Records from a data source
※

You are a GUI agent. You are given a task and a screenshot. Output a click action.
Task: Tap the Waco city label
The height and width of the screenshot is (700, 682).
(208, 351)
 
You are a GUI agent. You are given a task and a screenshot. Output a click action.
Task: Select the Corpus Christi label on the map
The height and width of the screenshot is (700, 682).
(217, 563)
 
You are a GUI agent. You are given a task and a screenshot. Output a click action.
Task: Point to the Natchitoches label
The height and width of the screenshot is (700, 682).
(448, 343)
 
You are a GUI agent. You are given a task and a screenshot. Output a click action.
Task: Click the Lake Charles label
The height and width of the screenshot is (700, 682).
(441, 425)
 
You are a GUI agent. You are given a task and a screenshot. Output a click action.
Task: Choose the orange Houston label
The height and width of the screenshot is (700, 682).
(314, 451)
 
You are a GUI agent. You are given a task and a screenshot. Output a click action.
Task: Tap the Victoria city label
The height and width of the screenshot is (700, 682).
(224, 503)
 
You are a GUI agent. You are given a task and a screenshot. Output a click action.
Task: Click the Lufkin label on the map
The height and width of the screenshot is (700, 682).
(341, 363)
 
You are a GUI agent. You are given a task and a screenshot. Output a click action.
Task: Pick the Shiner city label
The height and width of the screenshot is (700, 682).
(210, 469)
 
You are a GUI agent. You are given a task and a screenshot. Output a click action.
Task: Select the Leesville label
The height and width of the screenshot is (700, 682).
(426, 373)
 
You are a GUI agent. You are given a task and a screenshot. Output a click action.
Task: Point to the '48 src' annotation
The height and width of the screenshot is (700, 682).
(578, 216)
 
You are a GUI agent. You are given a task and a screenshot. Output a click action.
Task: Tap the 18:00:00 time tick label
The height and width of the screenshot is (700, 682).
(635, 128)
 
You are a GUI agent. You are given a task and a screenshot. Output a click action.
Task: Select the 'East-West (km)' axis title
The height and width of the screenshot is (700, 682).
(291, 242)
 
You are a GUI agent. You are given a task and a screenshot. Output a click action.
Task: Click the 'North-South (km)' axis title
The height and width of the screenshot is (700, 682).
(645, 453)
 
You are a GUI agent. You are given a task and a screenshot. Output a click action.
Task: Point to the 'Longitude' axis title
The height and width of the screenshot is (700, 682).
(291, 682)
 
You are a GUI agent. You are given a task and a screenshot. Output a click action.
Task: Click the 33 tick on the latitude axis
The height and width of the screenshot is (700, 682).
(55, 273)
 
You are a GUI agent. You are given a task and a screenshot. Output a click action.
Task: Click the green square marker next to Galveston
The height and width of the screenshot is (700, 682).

※

● **EXERCISE INSTRUCTIONS**
Count the lines in the records above that contain the word "Select", and give only that number.

● **RESPONSE TO THE EXERCISE**
3